Por tamara.coimbra

São Paulo - Mesmo com a pressão do Movimento dos Trabalhadores Sem-Teto pela aprovação imediata do Plano Diretor, os vereadores de São Paulo adiaram a decisão para segunda-feira, em sessão encerrada na noite desta sexta, na Câmara Municipal da cidade, na região central paulistana.

De acordo com a assessoria do relator do projeto, vereador Nabil Bonduki (PT), na data será também votado, além do Plano Diretor, o futuro da Copa do Povo, terreno ocupado pelo MTST que não foi incluído na lei, e a Lei de Diretrizes Orçamentárias (LDO), que orienta a elaboração dos orçamentos fiscais e de seguridade social e investimento do Poder Público.

Desde a última terça-feira, cerca de 300 Sem-Teto acampam na calçada e na via em frente à Câmara Municipal, afetando o trânsito local e causando apreensão nos vereadores da Casa. Guilherme Boulos, coordenador do movimento, já afirmou reiteradas vezes que os militantes só deixarão o local após a aprovação do plano, de grande interesse para o grupo.

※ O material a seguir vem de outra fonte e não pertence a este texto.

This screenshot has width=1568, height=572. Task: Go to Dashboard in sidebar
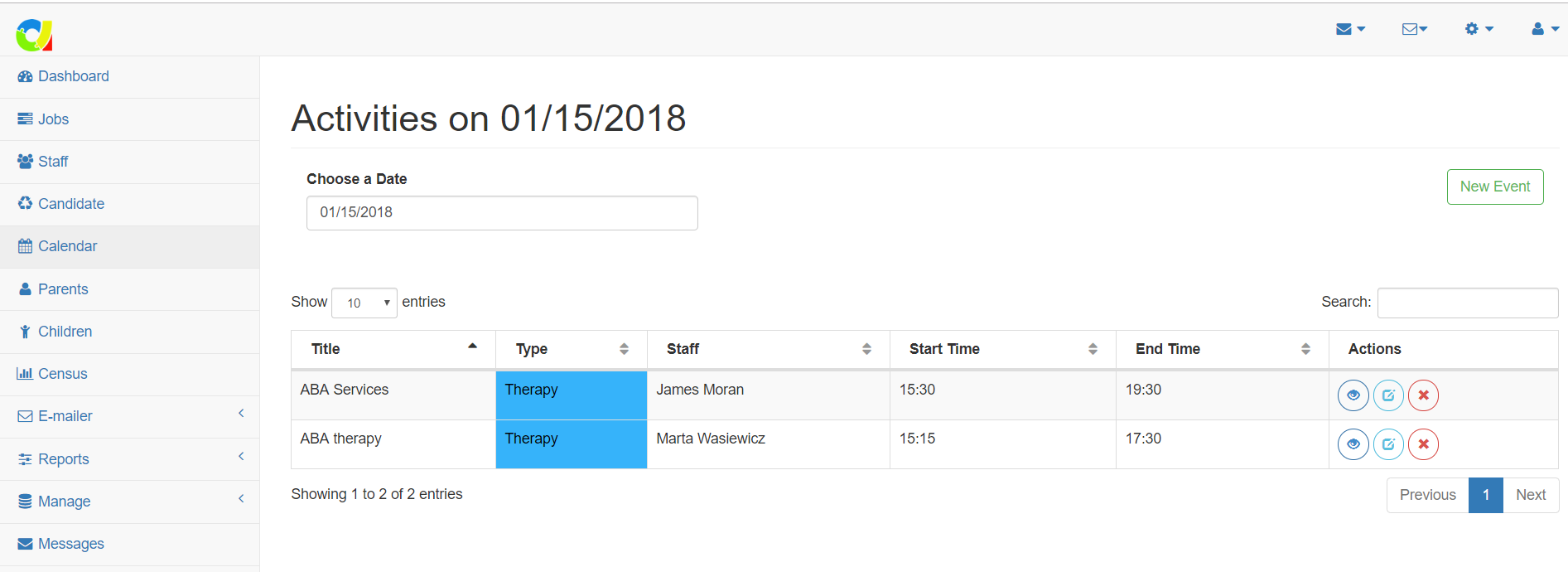click(x=73, y=76)
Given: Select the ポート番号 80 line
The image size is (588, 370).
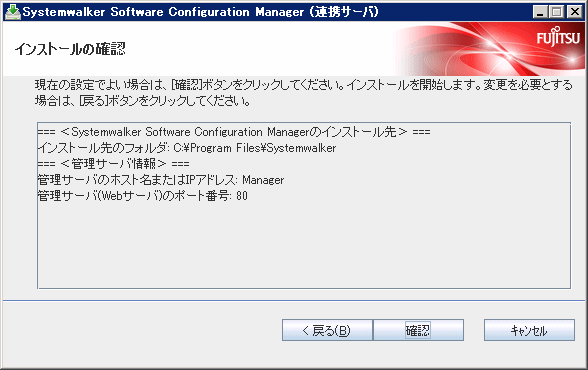Looking at the screenshot, I should pos(142,196).
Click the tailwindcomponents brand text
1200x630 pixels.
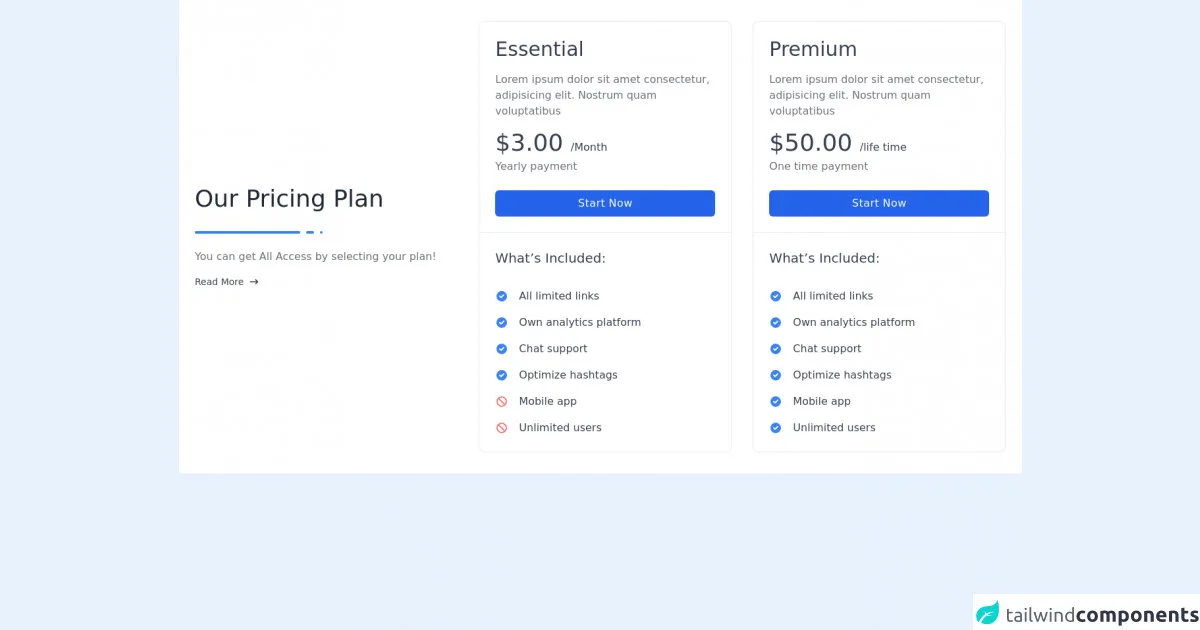click(1101, 614)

Além da votação imediata do texto, com todas as emendas propostas pelo movimento em favor da moradia popular, o MTST reivindica garantias para transformar os terrenos das ocupações Nova Palestina, Faixa de Gaza, Dona Deda e Capadócia, todas na zona sul de São Paulo, e da Copa do Povo, no extremo leste da cidade, em Zonas Especiais de Interesse Social (Zeis).

O MTST já prometeu realizar uma ocupação em terrenos por semana até que o plano seja votado. A última ação do tipo promovida pelo movimento ocorreu na sexta-feira passada, em uma área de cerca de 200 mil metros quadrados próxima ao Portal do Morumbi, bairro nobre da zona oeste de São Paulo.

Em abril deste ano, militantes do grupo entraram em confronto com a Polícia Militar e a Guarda Civil Metropolitana (GCM) após vereadores suspenderem a votação do plano. Na ocasião, manifestantes chegaram a atear fogo em pneus e lixeiras e a atirar objetos contra janelas da Câmara.